Additionally, Thomas also faces some challenges when it comes to making the algorithms that he uses, faster and faster. “The computer is not keeping up with the speed of the growing data sets”, Thomas explains. “We cannot use supercomputers – like the DelftBlue supercomputer – to develop the software. Because the software that I build is really supposed to be running on normal machines, like a desktop computer or laptop. We want everyone to be able use it, also within hospitals, for example.”

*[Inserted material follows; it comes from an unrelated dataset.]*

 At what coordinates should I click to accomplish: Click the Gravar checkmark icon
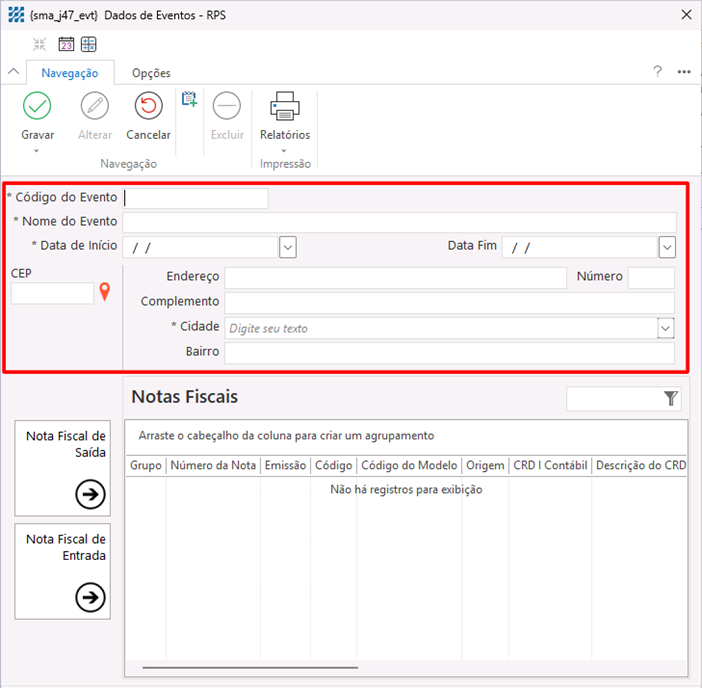37,106
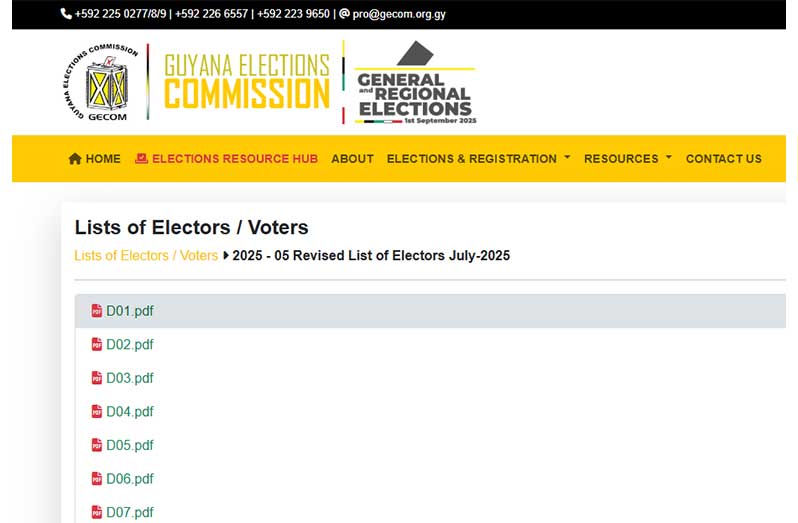Screen dimensions: 798x523
Task: Click the Lists of Electors / Voters breadcrumb
Action: click(x=146, y=255)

Always space for visualization

“Data is becoming increasingly important in our society, and this will continue to be the case”, Thomas emphasizes. “Artificial Intelligence (AI) will be used more and more in the coming years to analyse data automatically. But there is also an increasing recognition that we cannot leave critical decisions to AI alone (this is even specified in an EU Directive). We will need a human in the loop, who makes the final decision, while using AI generated information. And we will need some way to communicate the AI-generated information to the human that makes the decisions. Often this information will be provided in visual form. How to do visualize this information will continue to be a big part of our research. There will always be space for visualization.”

Incredibly motivating

“I love seeing that something I imagined and implemented actually helps other researchers make new (life science) discoveries”, concludes Thomas excitedly. “I see visualization as an enabling science. It really motivates me to see that we made a tool, like Cytosplore, out of nothing, through software. At some point we thought about this and we worked it out, and then seeing that researchers can actually use it. That is why I do this type of research.”